Die Rolle von Rho GRPasen und Zytoskelettdynamik bei der Erfassung und Phagozytose von Partikeln durch Makrophagen

Grunddaten zu diesem Projekt

Beschreibung

Phagocytosis, receptor-mediated engulfment of particles > 0.5 µm, is a specialist function restricted to professional phagocytes such as macrophages (from Greek, meaning "big eaters") and neutrophils. This function is critical for the clearance of pathogens, such as bacteria and fungi, as well as for the removal of debris and senescent cells. The basic scheme of phagocytic events is: surface ligands (pathogen-associated molecular patterns) on the particle --> phagocytic receptors --> signaling cascades --> Rho family GTPases --> actin cytoskeletal rearrangements --> particle engulfment and internalization. Our understanding of particle capture and engulfment by actin-mediated structures is patchy since it has been mainly derived from snapshots of these events or time-lapse imaging in two dimensions. However, actin dynamics can be imaged in 4D (3D time-lapse) using macrophages from Lifeact-EGFP mice, and the role of specific Rho GTPases and motor proteins in phagocytic events can be explored using available or near-ready conditonal knockout mouse models.
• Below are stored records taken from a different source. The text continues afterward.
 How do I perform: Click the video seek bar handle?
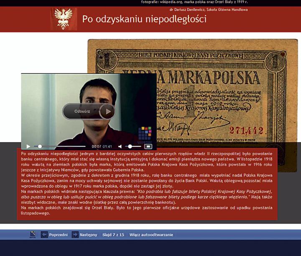coord(40,146)
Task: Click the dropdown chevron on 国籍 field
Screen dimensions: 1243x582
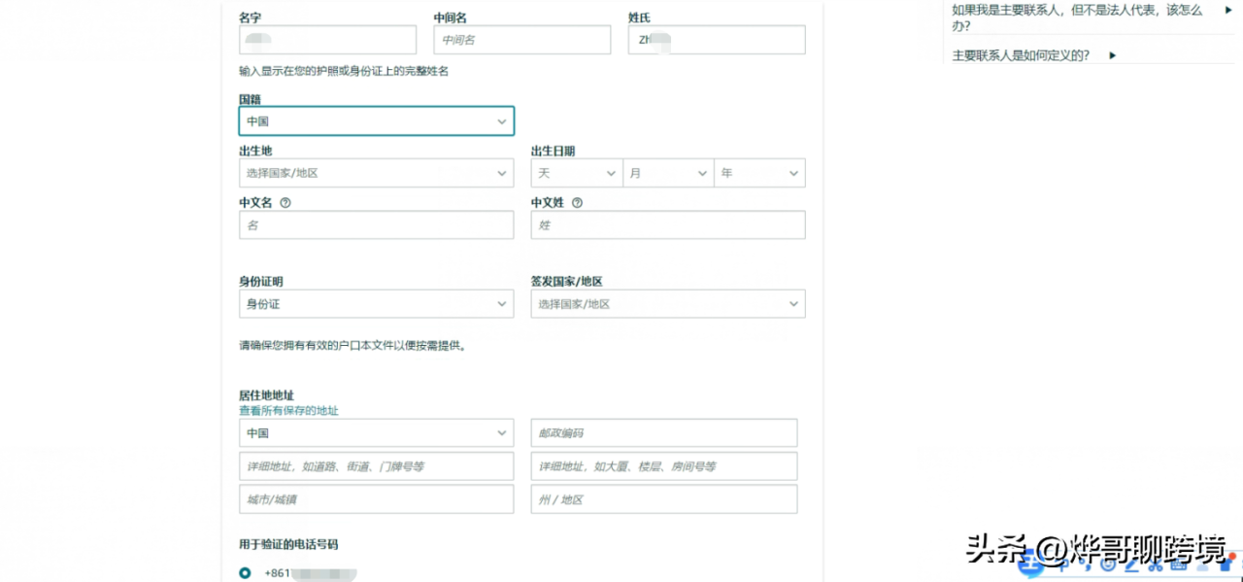Action: (502, 120)
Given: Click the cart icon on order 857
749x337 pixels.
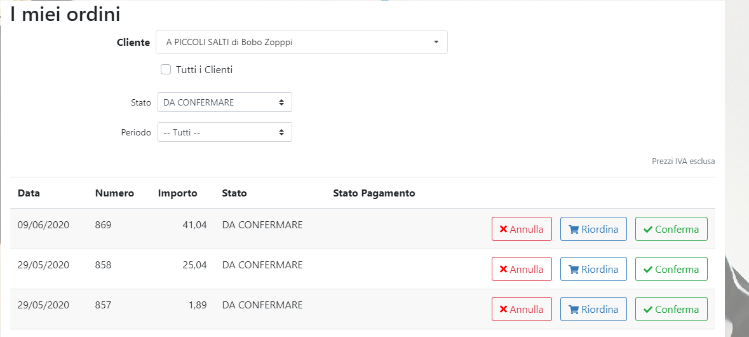Looking at the screenshot, I should 574,310.
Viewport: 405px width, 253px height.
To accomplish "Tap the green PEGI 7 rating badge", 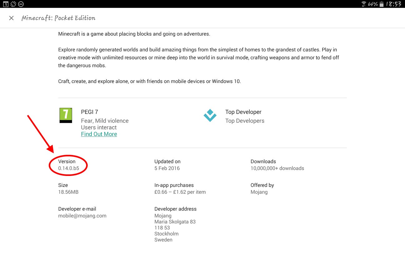I will point(66,115).
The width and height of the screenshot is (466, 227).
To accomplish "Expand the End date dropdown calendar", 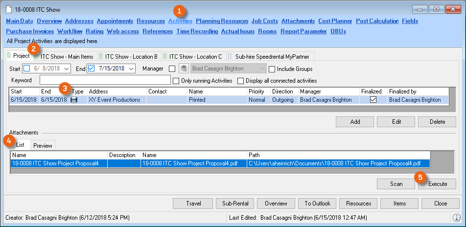I will 131,69.
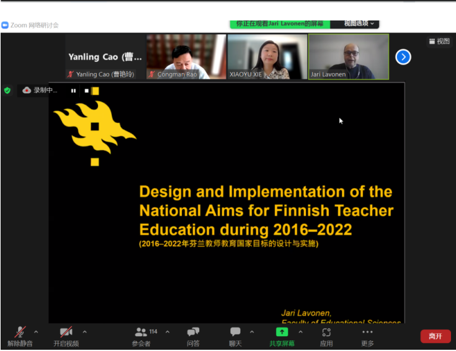Screen dimensions: 456x351
Task: Open the more options menu (更多)
Action: tap(367, 332)
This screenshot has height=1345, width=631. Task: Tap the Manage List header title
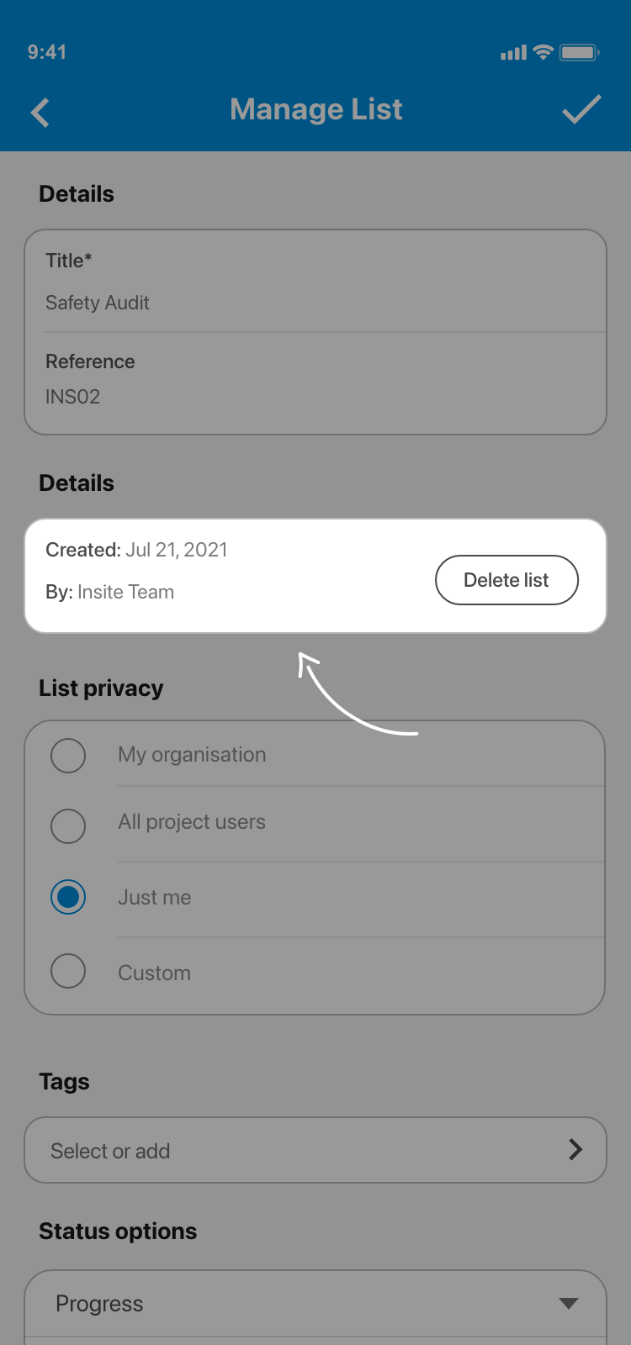[x=316, y=109]
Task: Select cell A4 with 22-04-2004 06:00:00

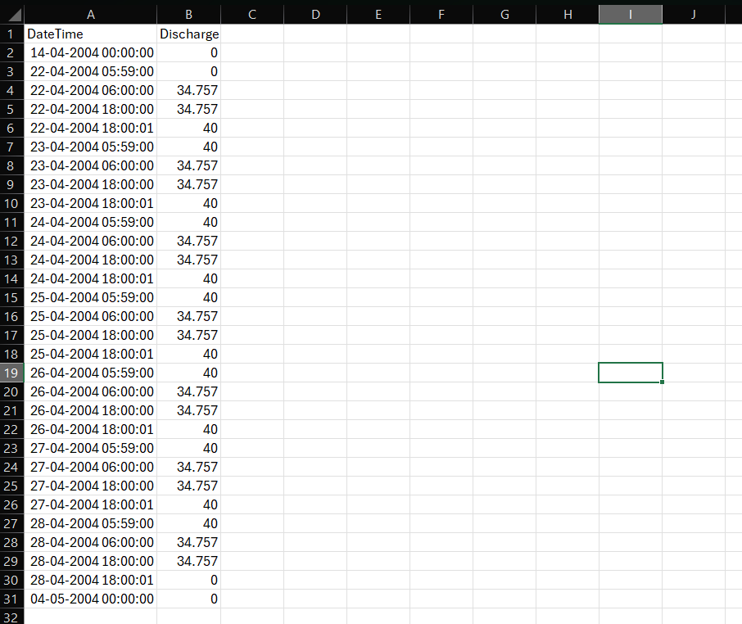Action: [x=90, y=90]
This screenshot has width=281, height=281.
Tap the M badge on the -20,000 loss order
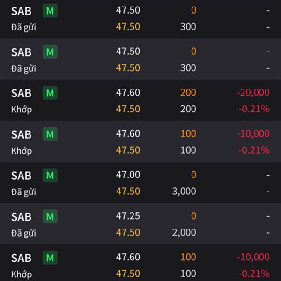coord(50,93)
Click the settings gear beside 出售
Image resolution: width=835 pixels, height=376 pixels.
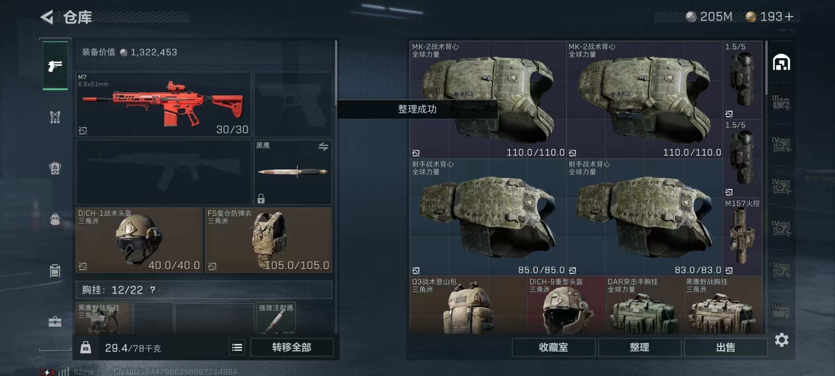[782, 340]
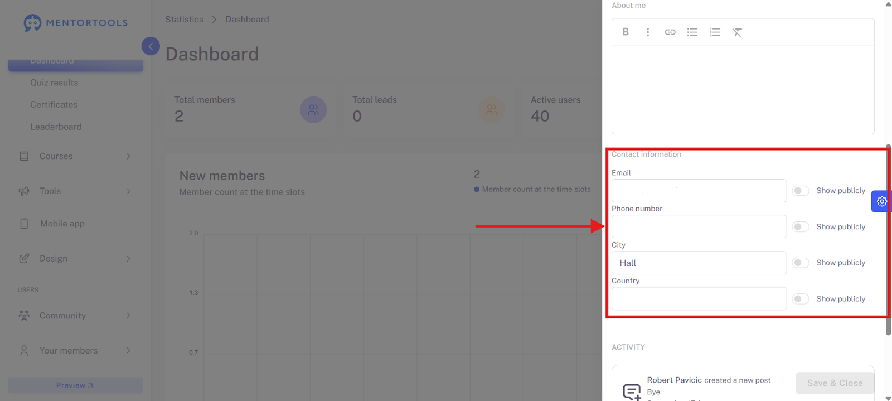Viewport: 892px width, 401px height.
Task: Apply bold formatting in About me editor
Action: (x=626, y=32)
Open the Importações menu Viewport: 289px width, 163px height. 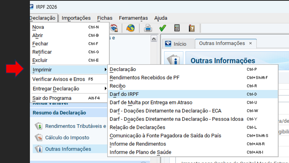point(76,18)
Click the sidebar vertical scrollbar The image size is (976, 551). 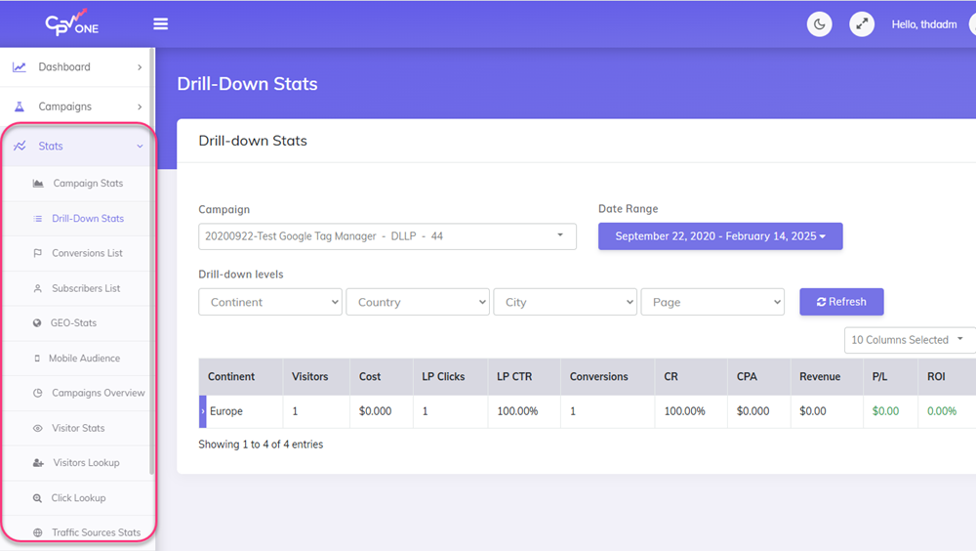pos(152,293)
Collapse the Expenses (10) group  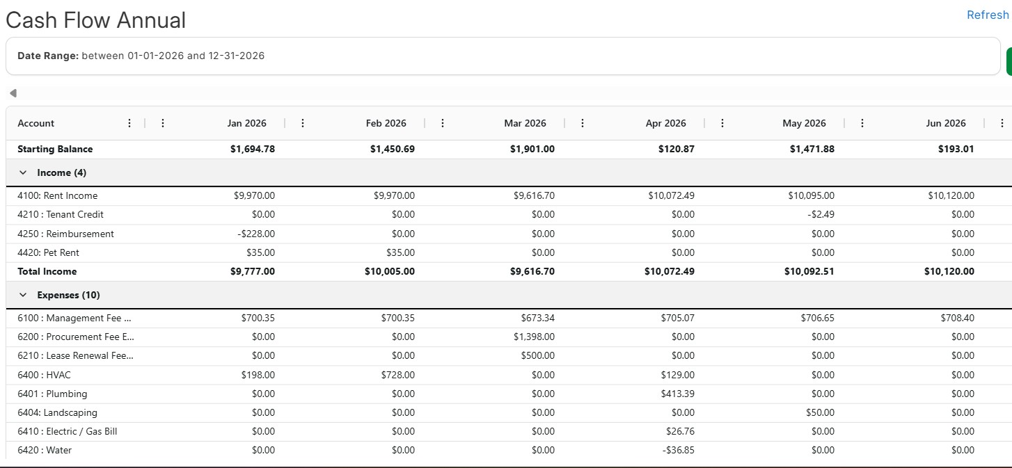(23, 295)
The specific questions addressed in this project are: (1) what are the roles of the Rho GTPases Rac (Rac1 and Rac2), Cdc42, Rho (RhoA and RhoB) and RhoF in phagocytosis? (2) how is actin rearranged in space and time to detect, capture and engulf particles? and (3) what are the roles of the unconventional motor proteins myosin IXb (Myo9b) and myosin XVIIIa (Myo18a) in cytoskeletal dynamics and phagocytosis?